Recently I’ve been using and also contributing to ZigGBA, which is some tooling for making GameBoy Advance homebrew using Zig. This is my first time using Zig! So while I’m picking up a lot, I’m still a novice here.

The GBA is a arm7tdmi compile target, and writing optimized games requires having most code compile to 16-bit Thumb instructions (matching the ROM bus size), and other code - particularly hot loops like memcpy and data decompression code - compile to 32-bit ARM instructions and be run more performantly from the system’s more limited IWRAM (32-bit bus size). (See GBA Hardware - Tonc - GBA Programming in rot13)

However, one thing ZigGBA is currently not set up to do, and which I’ve been challenged to work out on my own, is how to mix these two instruction sets.

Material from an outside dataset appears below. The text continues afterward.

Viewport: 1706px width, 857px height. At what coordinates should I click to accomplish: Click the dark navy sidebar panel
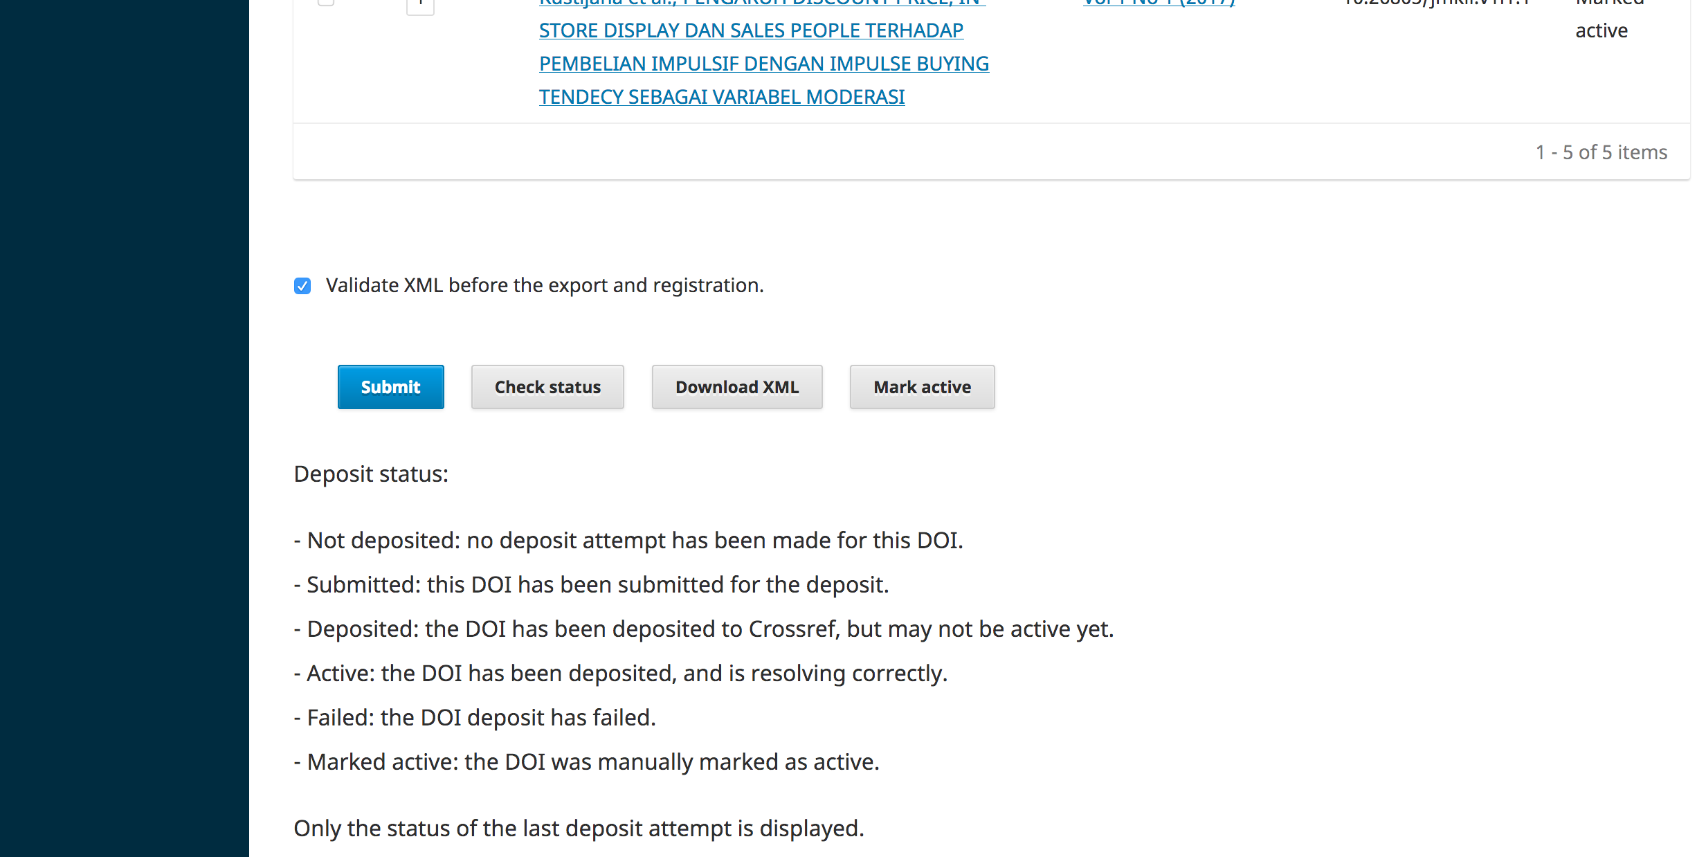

In fact, currently ZigGBA is stuck on a pre-0.14.0 stable release, because the ROM entry point must be ARM instructions (in ROM, not IWRAM), while it’s desirable for mostly everything else to compile to Thumb instructions, and the .arm inline assembly directive which works as intended in 2024.10.0-mach to insert an ARM entry point within an otherwise Thumb-targeting module is silently ignored as of 0.14.0. (See The `_start` function in `gba.zig` no longer compiles correctly, as of sometime between `2024.10.0-mach` and `0.14.0` compiler releases. · Issue #27 · wendigojaeger/ZigGBA · GitHub)

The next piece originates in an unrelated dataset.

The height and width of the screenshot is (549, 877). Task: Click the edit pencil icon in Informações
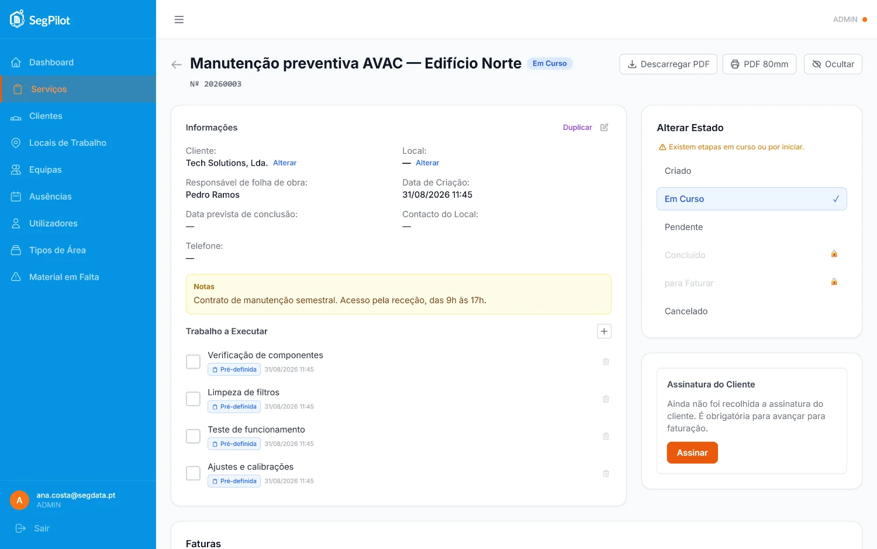pos(604,127)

I can see there’s some related discussion in a Zig GitHub issue (#22285) which makes it seem like it might be possible currently with per-module targets to combine ARM and Thumb code? (PR #18160) Although so far I have not figured out how to get this to work for me with ZigGBA.(Sorry for not giving actual links, but it seems there is a strict 2-link limit as a new user.)

Can someone knowledgeable about using Zig with ARM targets help get me pointed in the right direction on this?